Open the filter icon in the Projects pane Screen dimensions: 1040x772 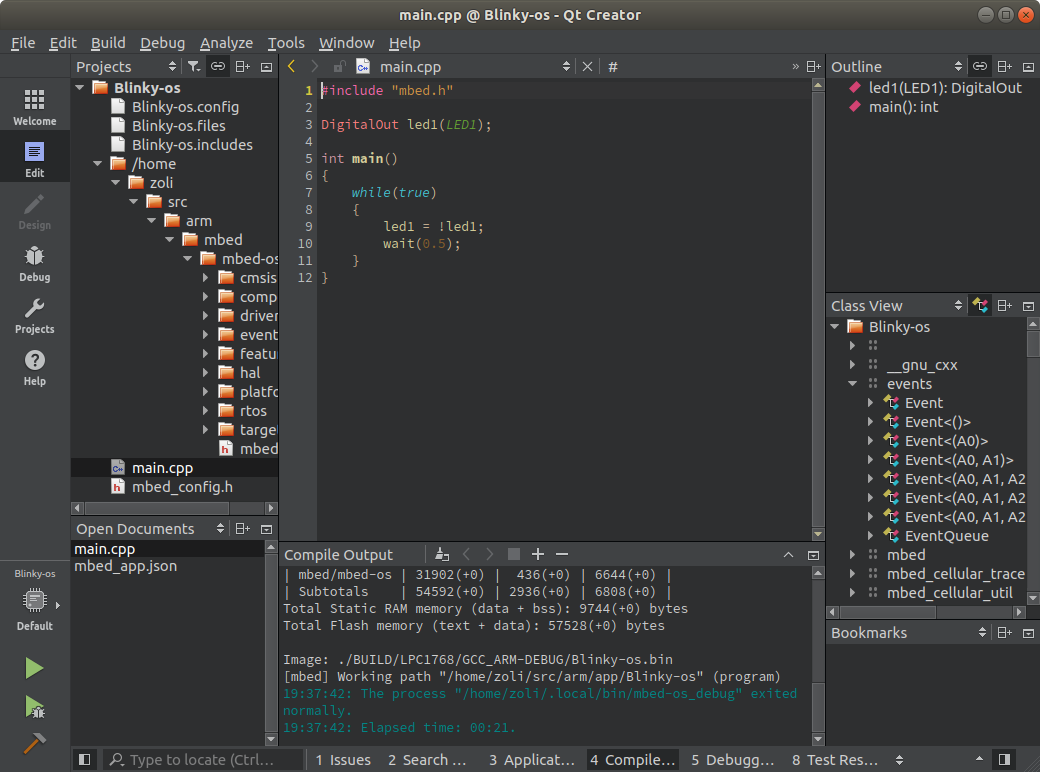(x=194, y=66)
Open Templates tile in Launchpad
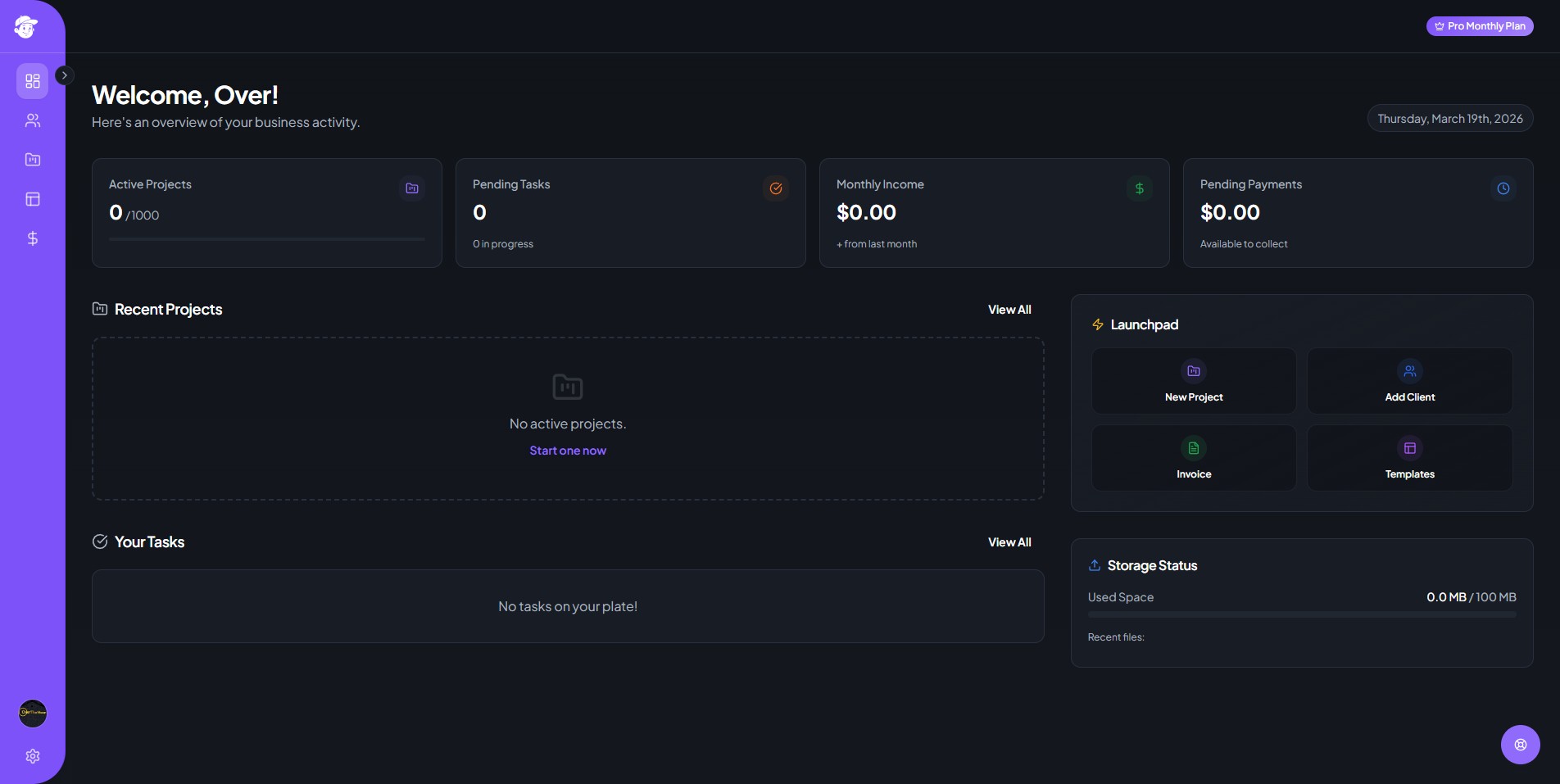This screenshot has width=1560, height=784. tap(1410, 458)
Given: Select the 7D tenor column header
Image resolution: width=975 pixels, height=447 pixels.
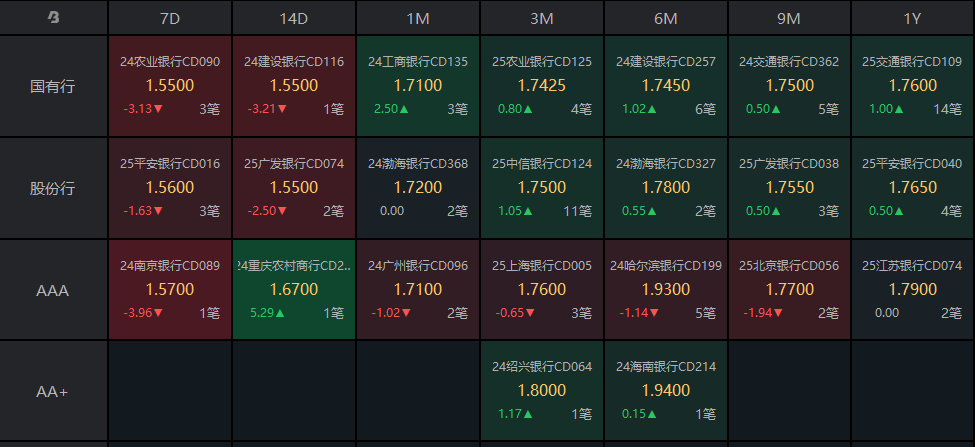Looking at the screenshot, I should tap(170, 18).
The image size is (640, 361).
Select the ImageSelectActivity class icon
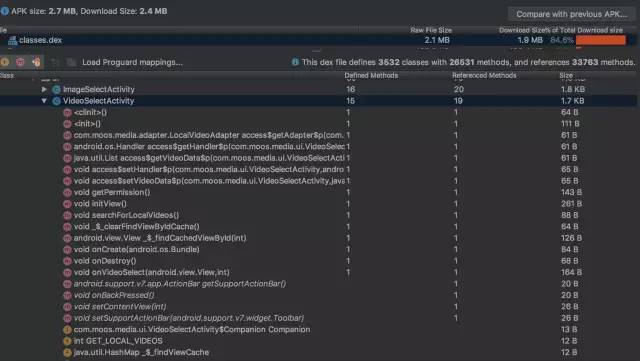click(56, 89)

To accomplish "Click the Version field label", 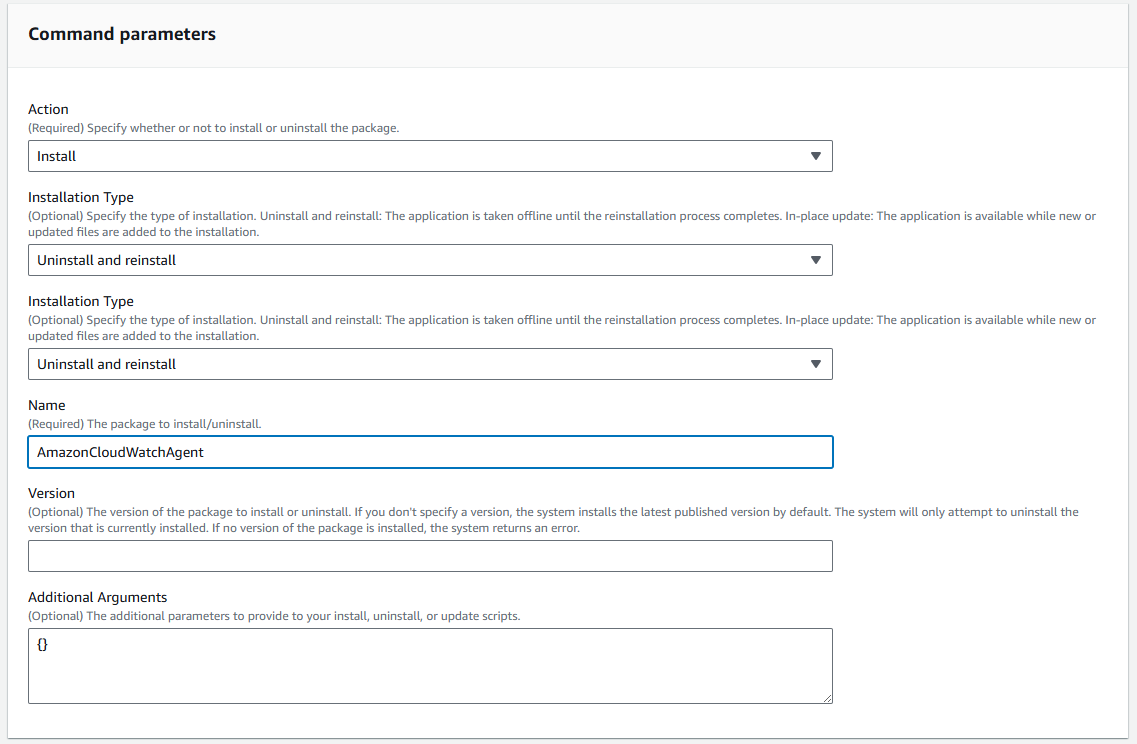I will 51,493.
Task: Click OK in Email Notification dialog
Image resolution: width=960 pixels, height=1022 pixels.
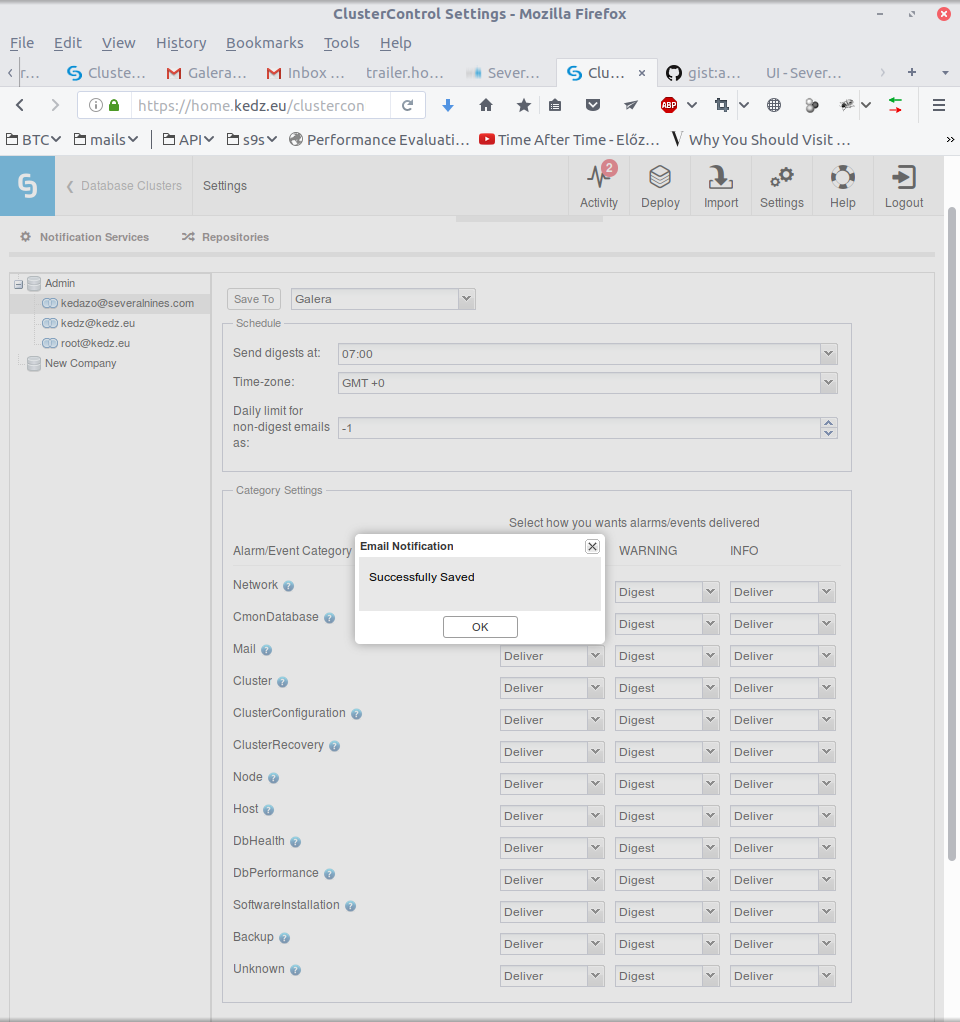Action: tap(480, 627)
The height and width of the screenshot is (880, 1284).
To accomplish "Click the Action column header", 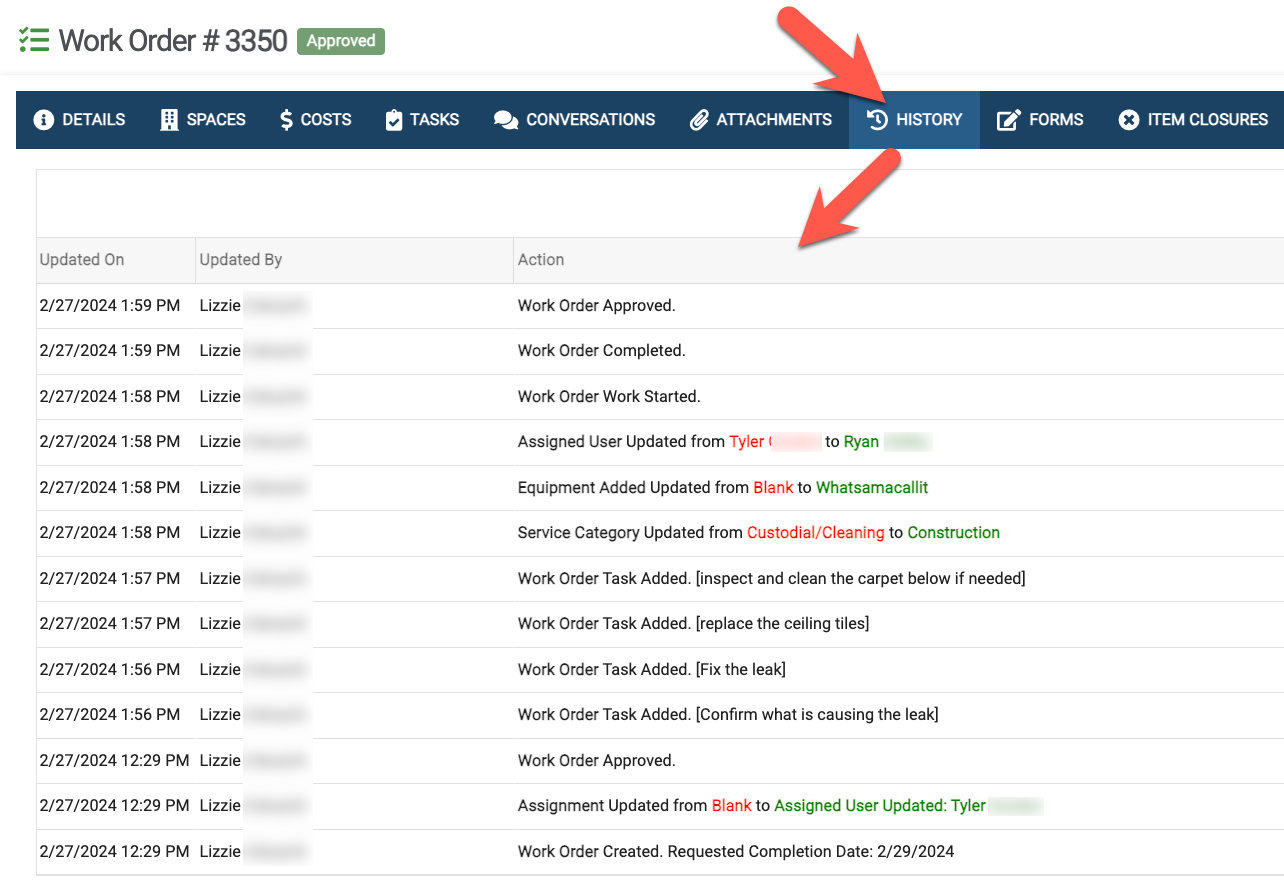I will click(x=541, y=260).
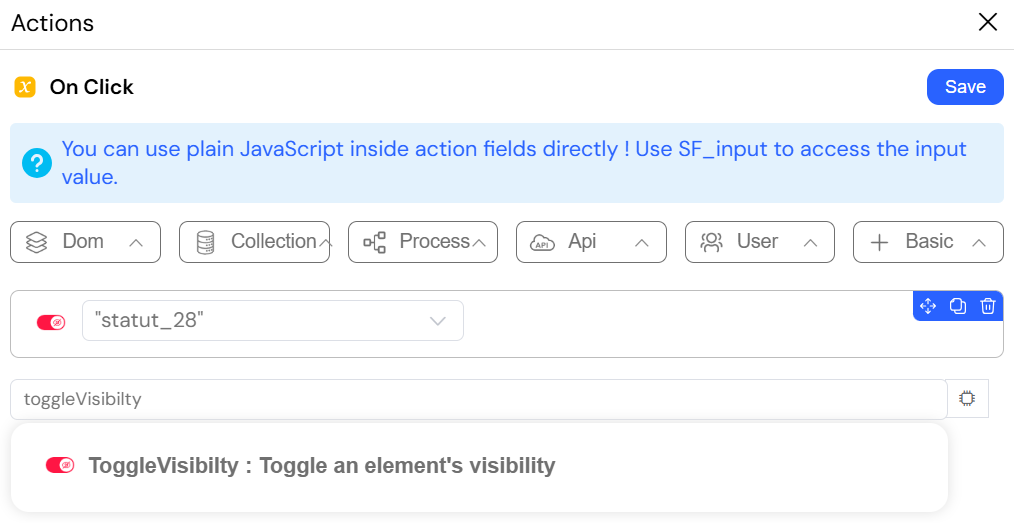
Task: Delete the action using trash icon
Action: [x=987, y=306]
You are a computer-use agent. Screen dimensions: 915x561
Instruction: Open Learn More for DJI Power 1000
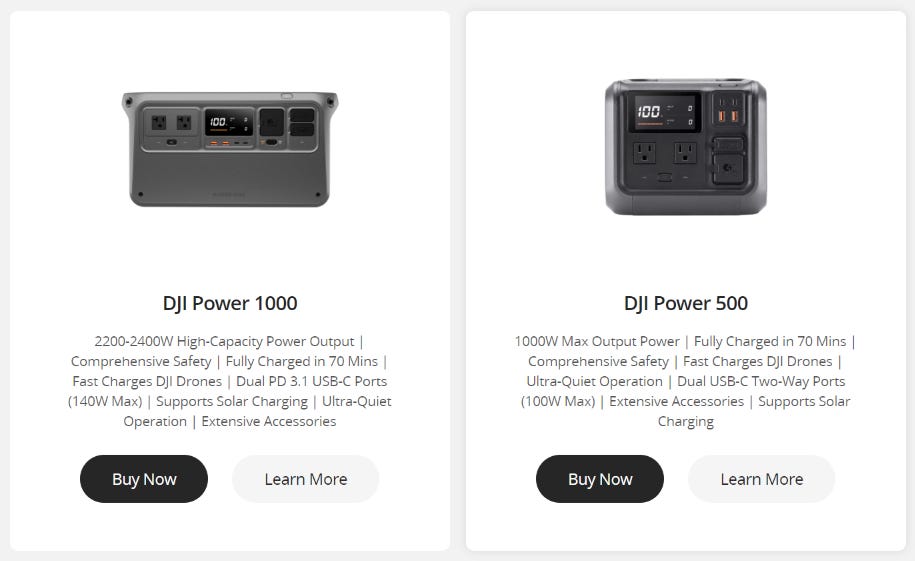pyautogui.click(x=306, y=479)
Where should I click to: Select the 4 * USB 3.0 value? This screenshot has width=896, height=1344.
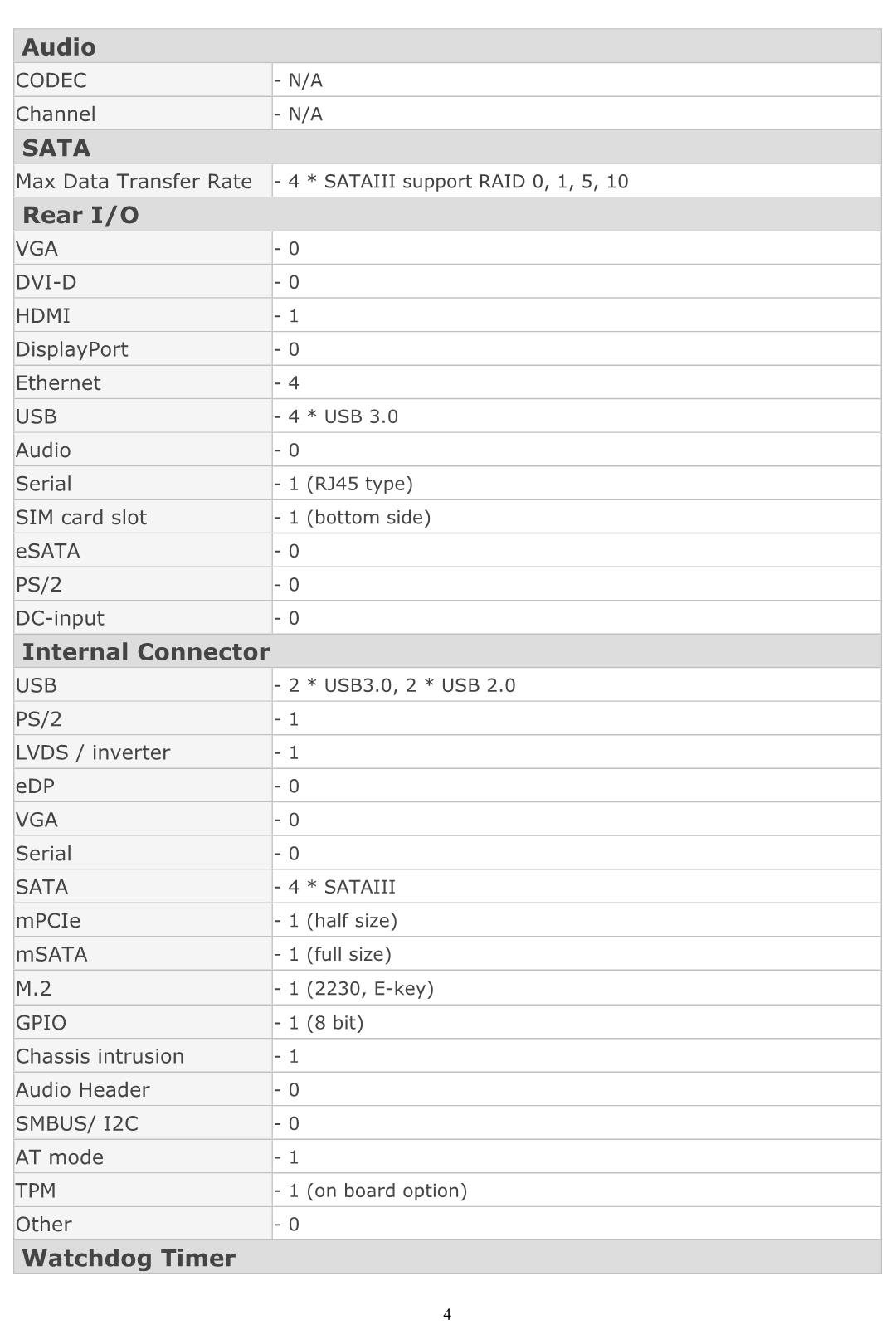pos(336,416)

PROBLEM STATEMENT. Begin at the line containing "Instruction: Open Learn" and stop at the last line of the data. Repeat only those lines, exactly, and leave out the pictures.

EXPECTED ANSWER.
Instruction: Open Learn More for DJI Power 1000
pyautogui.click(x=306, y=479)
Where should I click to: Select the 4 * USB 3.0 value? This screenshot has width=896, height=1344.
pos(336,416)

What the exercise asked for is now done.